Mons. Javier Echevarría è nato il 14 giugno del 1932.

Sono nato a Madrid, nella calle Fortuny, il 14 giugno 1932. Mio padre, ingegnere, era docente nell'istituto di ingegneria industriale…Avrei voluto essere agente di cambio e lavorare in borsa, come mio nonno, per guadagnare e vivere bene. Poi Dio è entrato nella mia vita e ho cambiato programmi: ho studiato, qui a Roma, diritto canonico all'Angelicum e diritto civile all'Università Lateranense, conseguendo le lauree e il dottorato.

Con san Josemaría, prima di essere sacerdote.

Ho frequentato la scuola dei marianisti; poi, dopo il ritorno a Madrid, i Maristi della calle García de Paredes, molto vicino, in effetti, al luogo in cui undici anni prima, nel 1928, Josemaría Escrivá aveva «visto» l'Opus Dei. .. Inoltre da piccolo sono vissuto anche nello stesso fabbricato in cui esisteva un centro dell'Opus Dei. Col passar del tempo, quando ho saputo che il fondatore dell'Opera aveva frequentato parecchio quella casa e che era solito salire e scendere per le scale senza prendere l'ascensore, ho pensato che forse qualche volta possiamo esserci incontrati e mi avrà raccomandato al mio angelo custode, pregando per la mia vocazione, cosa che era solito fare quando passava accanto a qualcuno.

Una foto del 1958.

Una domenica pomeriggio, il 6 giugno, stavamo per andare al cinema. Il mio amico mi telefonò, proponendo un cambiamento di programma: «Ti piacerebbe andare a una residenza universitaria, in calle Diego de León, per interessarci di che cos’è l'Opus Dei?». E ci andammo tutti e sei. Ci accolsero molto bene…Uscendo di lì mi portavo in tasca una immaginetta di Isidoro Zorzano, ingegnere, membro dell'Opus Dei, del quale era iniziato da poco il processo di beatificazione. Mi sembrò un «santo laico» attraente, che si sarebbe potuto imitare.
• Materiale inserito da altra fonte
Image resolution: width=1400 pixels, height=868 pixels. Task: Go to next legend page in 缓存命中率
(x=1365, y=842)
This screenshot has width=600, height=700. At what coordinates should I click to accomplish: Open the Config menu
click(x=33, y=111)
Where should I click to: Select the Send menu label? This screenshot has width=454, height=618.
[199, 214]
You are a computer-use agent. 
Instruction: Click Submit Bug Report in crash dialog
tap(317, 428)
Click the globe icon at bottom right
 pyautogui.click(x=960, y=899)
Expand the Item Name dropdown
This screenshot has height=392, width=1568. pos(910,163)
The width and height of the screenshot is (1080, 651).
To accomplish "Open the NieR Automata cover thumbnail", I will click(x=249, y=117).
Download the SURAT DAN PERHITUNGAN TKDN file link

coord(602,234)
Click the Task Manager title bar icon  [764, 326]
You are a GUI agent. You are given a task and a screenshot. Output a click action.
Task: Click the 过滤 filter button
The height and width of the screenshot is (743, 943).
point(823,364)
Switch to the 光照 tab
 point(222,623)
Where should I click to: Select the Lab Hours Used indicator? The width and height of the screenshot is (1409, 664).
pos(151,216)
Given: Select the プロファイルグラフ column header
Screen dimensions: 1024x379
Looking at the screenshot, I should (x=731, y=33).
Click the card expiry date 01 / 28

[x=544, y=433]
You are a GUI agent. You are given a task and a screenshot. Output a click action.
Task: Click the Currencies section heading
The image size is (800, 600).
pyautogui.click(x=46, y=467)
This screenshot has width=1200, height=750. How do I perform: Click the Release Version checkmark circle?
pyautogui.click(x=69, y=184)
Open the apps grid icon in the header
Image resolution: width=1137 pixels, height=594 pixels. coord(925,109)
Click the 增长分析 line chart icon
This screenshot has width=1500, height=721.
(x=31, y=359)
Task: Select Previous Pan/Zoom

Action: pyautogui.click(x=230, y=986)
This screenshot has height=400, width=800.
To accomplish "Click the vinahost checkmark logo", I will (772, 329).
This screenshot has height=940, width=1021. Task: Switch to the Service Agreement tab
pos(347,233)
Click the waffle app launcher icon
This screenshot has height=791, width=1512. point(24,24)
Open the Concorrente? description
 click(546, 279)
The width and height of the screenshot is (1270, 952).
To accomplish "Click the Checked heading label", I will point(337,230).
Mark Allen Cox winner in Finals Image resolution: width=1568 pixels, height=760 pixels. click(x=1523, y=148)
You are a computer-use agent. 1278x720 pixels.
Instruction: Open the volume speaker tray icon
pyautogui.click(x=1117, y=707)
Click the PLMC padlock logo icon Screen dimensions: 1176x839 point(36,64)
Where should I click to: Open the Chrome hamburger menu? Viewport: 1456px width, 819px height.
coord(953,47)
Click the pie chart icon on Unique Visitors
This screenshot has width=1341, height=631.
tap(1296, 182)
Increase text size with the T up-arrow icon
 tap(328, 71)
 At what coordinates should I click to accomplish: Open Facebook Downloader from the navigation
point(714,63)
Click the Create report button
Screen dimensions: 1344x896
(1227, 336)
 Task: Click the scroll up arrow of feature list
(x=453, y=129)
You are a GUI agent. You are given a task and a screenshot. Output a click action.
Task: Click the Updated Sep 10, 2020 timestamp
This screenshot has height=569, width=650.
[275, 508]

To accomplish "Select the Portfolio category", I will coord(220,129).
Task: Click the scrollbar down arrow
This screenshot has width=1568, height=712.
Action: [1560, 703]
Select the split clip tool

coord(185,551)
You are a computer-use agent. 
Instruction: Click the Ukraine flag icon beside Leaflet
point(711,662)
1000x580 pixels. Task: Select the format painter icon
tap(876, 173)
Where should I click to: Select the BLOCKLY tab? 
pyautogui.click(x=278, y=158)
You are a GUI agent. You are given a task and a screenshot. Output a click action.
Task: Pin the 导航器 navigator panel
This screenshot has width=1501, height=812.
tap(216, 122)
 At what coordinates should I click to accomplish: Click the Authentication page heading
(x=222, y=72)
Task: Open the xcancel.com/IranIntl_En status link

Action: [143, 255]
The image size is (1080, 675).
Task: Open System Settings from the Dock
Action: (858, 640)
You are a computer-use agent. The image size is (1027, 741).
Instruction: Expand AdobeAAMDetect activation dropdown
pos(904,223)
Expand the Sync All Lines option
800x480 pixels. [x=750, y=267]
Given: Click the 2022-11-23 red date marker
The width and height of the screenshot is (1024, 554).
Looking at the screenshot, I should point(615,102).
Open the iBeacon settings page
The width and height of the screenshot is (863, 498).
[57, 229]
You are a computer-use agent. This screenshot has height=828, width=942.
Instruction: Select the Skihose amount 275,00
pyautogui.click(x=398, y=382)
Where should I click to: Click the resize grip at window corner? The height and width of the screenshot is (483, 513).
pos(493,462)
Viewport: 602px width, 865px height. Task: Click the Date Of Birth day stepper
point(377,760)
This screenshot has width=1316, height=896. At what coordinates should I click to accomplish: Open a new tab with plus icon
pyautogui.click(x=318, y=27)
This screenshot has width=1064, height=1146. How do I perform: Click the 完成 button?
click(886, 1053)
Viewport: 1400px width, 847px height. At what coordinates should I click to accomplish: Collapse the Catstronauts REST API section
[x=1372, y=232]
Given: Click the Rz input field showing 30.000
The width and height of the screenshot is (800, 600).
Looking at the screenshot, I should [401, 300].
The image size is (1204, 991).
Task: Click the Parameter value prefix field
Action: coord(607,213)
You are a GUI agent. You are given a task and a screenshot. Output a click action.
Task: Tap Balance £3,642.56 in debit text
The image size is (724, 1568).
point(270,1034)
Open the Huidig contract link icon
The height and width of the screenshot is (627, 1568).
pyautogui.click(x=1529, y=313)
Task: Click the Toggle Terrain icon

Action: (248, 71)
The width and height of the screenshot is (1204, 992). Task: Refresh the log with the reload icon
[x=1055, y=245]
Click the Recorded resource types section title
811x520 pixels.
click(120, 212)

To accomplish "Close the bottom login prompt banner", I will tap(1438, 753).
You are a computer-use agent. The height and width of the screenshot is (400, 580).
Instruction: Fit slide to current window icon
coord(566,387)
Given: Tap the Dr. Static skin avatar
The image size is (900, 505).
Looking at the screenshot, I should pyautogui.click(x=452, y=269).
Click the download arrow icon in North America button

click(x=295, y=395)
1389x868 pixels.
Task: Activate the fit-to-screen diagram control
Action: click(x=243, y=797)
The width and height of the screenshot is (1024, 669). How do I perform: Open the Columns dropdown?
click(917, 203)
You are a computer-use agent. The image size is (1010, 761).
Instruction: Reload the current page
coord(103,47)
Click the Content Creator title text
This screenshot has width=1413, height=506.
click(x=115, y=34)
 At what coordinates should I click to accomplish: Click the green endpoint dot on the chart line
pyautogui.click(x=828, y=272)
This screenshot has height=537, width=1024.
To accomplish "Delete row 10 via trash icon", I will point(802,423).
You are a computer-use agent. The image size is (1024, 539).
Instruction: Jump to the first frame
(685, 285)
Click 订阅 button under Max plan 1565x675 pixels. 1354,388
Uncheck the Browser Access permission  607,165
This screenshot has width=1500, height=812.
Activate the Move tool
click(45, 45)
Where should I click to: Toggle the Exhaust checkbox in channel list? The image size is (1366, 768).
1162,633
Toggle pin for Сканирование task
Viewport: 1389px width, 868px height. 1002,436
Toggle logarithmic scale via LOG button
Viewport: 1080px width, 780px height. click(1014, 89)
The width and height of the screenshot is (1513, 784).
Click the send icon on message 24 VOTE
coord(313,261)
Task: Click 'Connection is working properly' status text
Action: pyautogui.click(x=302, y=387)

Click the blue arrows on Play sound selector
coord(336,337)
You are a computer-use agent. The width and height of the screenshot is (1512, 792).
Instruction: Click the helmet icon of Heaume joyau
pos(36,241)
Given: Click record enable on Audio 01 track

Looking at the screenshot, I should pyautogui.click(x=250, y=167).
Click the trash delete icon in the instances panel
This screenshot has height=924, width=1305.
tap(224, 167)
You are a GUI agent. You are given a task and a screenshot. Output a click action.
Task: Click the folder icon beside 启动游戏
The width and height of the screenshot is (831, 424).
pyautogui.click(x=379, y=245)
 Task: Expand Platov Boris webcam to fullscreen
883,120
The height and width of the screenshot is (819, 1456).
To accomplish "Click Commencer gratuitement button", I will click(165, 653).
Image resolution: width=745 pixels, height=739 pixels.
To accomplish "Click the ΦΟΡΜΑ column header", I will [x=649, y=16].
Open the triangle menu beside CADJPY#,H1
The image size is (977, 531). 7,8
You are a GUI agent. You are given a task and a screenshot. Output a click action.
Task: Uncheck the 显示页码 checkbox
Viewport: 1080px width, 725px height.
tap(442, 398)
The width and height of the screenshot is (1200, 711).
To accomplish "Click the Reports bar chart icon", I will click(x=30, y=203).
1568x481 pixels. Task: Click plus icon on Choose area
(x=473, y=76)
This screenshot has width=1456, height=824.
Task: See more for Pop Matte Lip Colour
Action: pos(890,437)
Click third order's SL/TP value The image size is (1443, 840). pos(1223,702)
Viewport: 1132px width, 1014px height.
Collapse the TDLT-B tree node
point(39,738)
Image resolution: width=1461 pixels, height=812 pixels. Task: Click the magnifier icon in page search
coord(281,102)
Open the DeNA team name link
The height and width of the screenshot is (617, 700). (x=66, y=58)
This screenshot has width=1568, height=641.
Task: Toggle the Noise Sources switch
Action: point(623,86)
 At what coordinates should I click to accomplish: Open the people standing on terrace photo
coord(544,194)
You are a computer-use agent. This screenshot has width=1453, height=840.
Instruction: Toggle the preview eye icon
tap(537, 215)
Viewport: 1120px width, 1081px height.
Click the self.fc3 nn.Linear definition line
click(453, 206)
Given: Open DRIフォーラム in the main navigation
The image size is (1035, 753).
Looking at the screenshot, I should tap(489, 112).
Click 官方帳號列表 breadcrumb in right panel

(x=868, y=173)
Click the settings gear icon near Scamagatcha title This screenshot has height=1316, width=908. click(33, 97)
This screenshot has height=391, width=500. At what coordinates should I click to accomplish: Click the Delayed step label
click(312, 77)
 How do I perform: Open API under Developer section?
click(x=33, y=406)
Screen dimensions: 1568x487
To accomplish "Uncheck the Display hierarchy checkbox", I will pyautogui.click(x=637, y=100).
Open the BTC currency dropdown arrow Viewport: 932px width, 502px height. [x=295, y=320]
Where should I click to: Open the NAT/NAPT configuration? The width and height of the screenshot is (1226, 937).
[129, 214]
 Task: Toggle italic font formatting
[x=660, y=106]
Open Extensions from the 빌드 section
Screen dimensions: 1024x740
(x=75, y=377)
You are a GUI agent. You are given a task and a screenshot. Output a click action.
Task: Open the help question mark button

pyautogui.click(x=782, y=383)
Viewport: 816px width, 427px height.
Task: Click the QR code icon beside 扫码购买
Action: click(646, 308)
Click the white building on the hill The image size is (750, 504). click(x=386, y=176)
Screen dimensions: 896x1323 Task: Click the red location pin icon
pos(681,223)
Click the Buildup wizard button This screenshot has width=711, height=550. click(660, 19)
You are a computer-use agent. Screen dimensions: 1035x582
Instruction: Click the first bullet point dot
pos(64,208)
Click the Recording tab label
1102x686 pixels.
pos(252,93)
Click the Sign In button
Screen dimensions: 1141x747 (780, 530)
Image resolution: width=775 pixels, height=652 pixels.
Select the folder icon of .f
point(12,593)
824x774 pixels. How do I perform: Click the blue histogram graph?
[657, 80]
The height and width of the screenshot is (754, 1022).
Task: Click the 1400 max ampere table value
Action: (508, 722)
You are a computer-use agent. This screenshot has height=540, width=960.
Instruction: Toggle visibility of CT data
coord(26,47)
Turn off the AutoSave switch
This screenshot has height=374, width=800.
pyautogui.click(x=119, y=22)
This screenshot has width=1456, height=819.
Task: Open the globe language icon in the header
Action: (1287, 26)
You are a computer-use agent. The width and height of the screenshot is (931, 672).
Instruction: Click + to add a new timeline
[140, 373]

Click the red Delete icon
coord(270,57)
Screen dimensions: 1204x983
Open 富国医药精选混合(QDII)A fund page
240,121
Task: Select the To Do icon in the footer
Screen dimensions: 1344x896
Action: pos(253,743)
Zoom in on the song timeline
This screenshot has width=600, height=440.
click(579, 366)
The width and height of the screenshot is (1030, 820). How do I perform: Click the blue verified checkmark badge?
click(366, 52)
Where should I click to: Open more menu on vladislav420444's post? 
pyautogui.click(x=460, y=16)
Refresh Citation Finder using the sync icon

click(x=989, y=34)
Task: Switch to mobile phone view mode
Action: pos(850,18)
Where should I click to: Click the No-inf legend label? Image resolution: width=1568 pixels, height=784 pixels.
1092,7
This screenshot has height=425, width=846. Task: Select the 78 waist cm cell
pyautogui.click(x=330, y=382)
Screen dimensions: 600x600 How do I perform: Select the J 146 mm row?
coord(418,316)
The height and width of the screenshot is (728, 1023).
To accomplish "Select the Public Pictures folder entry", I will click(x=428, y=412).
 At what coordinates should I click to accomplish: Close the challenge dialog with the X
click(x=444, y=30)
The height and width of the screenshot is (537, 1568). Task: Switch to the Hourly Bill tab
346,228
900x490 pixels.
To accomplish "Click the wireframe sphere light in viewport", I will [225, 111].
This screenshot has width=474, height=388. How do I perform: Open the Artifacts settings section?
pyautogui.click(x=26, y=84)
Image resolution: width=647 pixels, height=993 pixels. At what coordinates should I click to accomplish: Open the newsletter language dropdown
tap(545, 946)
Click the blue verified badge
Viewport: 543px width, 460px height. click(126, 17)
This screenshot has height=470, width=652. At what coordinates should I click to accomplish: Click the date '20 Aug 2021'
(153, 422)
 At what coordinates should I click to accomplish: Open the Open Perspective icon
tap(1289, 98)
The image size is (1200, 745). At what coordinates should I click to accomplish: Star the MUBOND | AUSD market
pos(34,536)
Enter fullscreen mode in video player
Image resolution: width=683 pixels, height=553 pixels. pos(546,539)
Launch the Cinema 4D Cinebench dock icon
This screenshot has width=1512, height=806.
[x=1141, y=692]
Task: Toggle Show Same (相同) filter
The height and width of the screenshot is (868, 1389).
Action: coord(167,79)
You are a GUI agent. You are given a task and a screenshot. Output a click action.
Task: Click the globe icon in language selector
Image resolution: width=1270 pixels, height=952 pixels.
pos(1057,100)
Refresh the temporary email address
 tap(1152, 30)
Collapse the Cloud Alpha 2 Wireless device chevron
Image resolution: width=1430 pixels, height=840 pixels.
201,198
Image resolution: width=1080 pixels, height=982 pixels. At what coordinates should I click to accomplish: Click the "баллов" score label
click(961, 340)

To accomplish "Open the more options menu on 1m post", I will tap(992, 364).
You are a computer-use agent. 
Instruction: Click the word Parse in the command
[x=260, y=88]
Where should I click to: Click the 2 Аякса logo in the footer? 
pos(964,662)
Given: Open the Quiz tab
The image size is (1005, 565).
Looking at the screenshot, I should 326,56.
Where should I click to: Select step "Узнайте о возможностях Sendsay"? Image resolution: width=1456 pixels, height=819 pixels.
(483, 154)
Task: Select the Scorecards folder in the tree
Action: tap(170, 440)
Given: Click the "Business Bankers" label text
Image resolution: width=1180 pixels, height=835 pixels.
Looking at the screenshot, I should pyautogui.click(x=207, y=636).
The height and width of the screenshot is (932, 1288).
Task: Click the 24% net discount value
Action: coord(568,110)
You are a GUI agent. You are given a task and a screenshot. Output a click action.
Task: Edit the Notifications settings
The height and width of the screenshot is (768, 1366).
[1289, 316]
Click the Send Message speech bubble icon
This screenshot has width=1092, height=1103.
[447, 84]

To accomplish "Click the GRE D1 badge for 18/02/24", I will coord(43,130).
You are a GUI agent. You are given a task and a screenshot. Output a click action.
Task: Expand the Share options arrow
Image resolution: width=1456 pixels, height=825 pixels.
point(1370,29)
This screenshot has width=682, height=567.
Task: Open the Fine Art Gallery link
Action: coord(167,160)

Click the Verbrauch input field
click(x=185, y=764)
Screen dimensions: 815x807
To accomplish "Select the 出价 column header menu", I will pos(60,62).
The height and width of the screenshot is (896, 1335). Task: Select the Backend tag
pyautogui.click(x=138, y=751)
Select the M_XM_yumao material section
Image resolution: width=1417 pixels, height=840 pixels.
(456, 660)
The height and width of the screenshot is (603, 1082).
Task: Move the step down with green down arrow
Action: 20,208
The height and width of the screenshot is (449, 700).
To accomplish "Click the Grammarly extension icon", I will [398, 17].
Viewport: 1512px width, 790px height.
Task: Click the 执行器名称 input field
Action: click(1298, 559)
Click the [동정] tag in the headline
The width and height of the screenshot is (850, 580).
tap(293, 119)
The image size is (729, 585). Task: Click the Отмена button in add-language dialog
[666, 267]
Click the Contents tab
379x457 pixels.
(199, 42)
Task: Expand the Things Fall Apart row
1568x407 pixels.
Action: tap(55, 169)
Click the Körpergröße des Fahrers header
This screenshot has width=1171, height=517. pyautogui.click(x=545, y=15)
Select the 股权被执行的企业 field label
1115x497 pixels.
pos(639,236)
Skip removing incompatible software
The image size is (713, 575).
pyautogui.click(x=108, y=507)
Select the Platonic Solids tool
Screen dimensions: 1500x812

[Parlando di san Josemaría] 'Eravamo la sua vita!'

Tutto questo succedeva alla vigilia della morte di mio padre. Stava preparandosi alle vacanze estive con la famiglia a San Sebastián quando gli sopraggiunse un infarto fatale. Poiché la notizia non ce la diedero di colpo, ma dicendoci che era molto grave, ricordo che pregai per lui usando la preghiera dell'immaginetta di Isidoro.

Don Javier è stato 'custode' di san Josemaría dal 1955. La foto è del 1968.

Quell'estate ci fermammo a Madrid. Non era mai accaduto prima. Questo mi diede l'occasione di frequentare un centro dell'Opera, che - altra coincidenza - si trovava nella mia stessa via: la famiglia Echevarría era ritornata a calle Españoleto. Ed «Españoleto» si chiamava quella casa di gente giovane dove, tutte le volte che ci andavo, mi davano qualche lavoretto domestico: scartavetrare delle vecchie sedie per ridipingerle; aiutare nella decorazione; dare una mano in qualche lavoro di falegnameria... Mi faceva piacere il fatto di sentirmi utile e di essere trattato come uno che può fare qualcosa per gli altri. L'8 settembre ho chiesto l'ammissione all'Opera. Avevo sedici anni.

Ha accompagnato il fondatore in numerosi viaggi di catechesi.

Mi attrasse l'atmosfera gioiosa: studiavano e lavoravano come matti, ma erano molto contenti. Il fatto che, senza cambiare stato, ci si potesse santificare nella propria professione. E la prospettiva grandiosa di poter portare molta gente a Cristo. Fin da piccolo ero molto socievole e mi piaceva avere molti e ottimi amici.

'Sono molto orgoglioso di essere «cresciuto» vicino a monsignor Escrivá', dice.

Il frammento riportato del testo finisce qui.